Reviews of Burning Wolfhound
OTT “Boys Own” novel: I can see I am in a minorty here, but I struggled to give this book 3 stars. It was so O.T.T. and read like a “Boys Own” adventure, plus several sex scenes and bad language. Bernhart was supposed to be a lethal assassin, yet he did several really stupid things. We never found out who he worked for, though it was supposedly a hush-hush govt. department. We never knew if Jones was really MI6, even though he tried to kill Bernhart. Wolfhound was a very noticeable boat – yet Bernhart moored up in harbours near the “bad guys” and didn’t think they would recognize it! There were gun battles in a restaurant and harbours and crowded streets – yet the police never turned up?? Bernhart chased Jack Davenport’s boat right across the world and, guess what? he caught up with him at every place despite not really knowing where Jack was headed. Lastly, why did Bernhart spend 40 years in Goa? Lack of a passport shouldn’t really have stopped him moving on, with all his connections. I am sure the author had a lot of fun writing the book, but it was too far fetched for me. 2.5 stars.
A chase around the world, gangsters, girls, and mysteries. Found I had to keep reading to unravel the whole story. Very good will read more by the author. 5 stars.
Reviews of Codename Wolfhound
Flashbacks and Groggy Memories: The second book in an ongoing series is done in a flashback type of setting. While there is violence, adult language, and moderately graphic sexual situations included, it all serves its purpose. After suffering from a head injury, Bernhart Smith discovers his ship is missing. With a groggy memory, he surveys his remaining possessions, he discovers some photographs. He believes the photos and the limited information are clues to people that he supposed to seek out and “take care of” for his country. Thus begins his somewhat convoluted journey. While I enjoyed the book overall, there was something that felt off. Perhaps that was how I viewed the story at the time. Since each person views a story differently, perhaps you’ll have a different reading experience. 4 stars.
Reviews of Misplaced
Justin Tuijl short stories cover a variety of topics from modernised fairy tales to contemporary fictions, wars and science fictions. There are no links between the stories or the characters and each story stand on its own. Some of the stories are very short and some are just a bit longer. There are a variety of emotions the characters exhale from rather morbid to euphoric and heroic. Since the stories are so short they do not have a well defined start or ending and it is up to the reader to fill in the gaps. The collection of short stories is easy to read, at times humorous and tongue-in-cheek. There are a few references to Jeremy Clarkson and his influence is obvious by the writing style. 5 stars.

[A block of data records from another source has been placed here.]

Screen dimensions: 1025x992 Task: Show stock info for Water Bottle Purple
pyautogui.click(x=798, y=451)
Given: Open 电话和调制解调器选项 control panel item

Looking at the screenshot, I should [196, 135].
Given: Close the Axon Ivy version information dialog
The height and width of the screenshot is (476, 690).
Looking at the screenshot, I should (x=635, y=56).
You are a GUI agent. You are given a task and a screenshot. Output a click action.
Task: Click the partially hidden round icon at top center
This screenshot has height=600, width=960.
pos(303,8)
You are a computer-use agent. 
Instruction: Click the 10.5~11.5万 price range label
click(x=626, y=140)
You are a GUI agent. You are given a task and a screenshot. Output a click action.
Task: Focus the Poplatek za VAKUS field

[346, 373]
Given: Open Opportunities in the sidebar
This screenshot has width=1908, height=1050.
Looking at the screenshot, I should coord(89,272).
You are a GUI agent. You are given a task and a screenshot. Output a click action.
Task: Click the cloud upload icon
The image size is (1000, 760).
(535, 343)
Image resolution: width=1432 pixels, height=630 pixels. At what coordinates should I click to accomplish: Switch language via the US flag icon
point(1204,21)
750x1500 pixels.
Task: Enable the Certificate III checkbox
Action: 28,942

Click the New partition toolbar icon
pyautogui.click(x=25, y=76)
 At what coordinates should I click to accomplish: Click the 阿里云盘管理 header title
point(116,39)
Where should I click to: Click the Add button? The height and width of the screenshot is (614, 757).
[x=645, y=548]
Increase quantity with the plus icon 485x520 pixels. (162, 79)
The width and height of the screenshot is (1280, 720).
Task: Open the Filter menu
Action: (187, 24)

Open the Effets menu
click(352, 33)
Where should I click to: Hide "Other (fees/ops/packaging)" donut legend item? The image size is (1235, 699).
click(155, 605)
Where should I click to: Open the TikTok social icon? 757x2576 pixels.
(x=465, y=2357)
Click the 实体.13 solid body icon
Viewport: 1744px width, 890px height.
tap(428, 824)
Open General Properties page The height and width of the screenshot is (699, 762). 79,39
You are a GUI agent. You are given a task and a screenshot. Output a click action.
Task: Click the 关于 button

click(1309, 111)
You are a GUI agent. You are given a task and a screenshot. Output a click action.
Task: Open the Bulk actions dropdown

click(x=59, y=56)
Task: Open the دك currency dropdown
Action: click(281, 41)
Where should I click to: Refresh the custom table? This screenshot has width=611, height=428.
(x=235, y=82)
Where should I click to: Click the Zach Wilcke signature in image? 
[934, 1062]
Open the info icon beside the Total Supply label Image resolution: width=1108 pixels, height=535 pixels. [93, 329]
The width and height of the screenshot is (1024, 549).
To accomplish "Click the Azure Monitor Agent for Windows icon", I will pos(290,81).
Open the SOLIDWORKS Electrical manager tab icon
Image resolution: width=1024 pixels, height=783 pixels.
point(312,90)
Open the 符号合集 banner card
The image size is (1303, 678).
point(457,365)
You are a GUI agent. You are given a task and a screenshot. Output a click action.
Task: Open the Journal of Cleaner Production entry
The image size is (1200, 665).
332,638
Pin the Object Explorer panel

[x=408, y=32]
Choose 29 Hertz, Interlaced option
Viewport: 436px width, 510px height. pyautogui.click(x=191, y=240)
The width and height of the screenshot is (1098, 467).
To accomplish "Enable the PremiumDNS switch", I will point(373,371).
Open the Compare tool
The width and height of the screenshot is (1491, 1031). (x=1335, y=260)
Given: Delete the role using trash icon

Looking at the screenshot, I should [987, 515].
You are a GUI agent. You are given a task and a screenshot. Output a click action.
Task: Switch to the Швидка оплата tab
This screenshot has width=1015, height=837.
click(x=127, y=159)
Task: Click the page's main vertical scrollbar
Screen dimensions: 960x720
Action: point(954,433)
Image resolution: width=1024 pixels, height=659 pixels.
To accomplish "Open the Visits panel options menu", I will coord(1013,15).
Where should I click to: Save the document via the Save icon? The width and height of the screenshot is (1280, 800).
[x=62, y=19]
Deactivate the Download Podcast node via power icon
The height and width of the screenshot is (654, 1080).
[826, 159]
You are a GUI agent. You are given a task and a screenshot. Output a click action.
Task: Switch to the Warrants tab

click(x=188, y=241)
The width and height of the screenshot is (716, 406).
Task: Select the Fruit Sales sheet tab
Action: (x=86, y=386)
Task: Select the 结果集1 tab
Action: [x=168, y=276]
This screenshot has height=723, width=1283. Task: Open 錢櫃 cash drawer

Not overly good or bad. 3 stars.
Reviews of Caffeinated in Woolwich
A wet Saturday afternoon during Storm Dennis prompted me to finally study this work by Justin , that he kindly gave me for free on Amazon Kindle some time ago. It was written as part of his degree course at the University of East London. Linked by the theme of Woolwich, Caffeinated in Woolwich is a collection of short pieces that showcases varying approaches to writing. In it I can spot some experiments with new techniques and structures. The first story is a travelogue where the reader is lead by a guide, J, presumably Justin. The “we” is Justin and he reader. I was waiting for a few paragraphs for second character to be revealed, but it never was, so I presume that I, the reader, was the second character. I was taken on a walk round Woolwich during which I am given some insight into local issues and J’s response. The second is a description of an interactive video game by four people in a coffee bar in Woolwich, and how this game mirrors them in the real world. The third is a conversation between two people in the waiting room of an addiction recovery centre. It;s a bit like a short play with no narrative; the exposition occurs totally by the conversation of the two characters. Their situation is revealed by their fantasies of what they do not have. The fourth was described as a poem but it came across more as a stream of consciousness, a spewing forth of words commenting on many issues surrounding the narrators personal history and view of the world. I liked the way Justin used and invented devices to get across what he was trying to say. I was impressed with the fluidity, the experimentation and the continuation of J behind it all despite the varying styles. I was expecting something less than this and was pleasantly surprised.Caffeinated in Woolwich. 5 stars.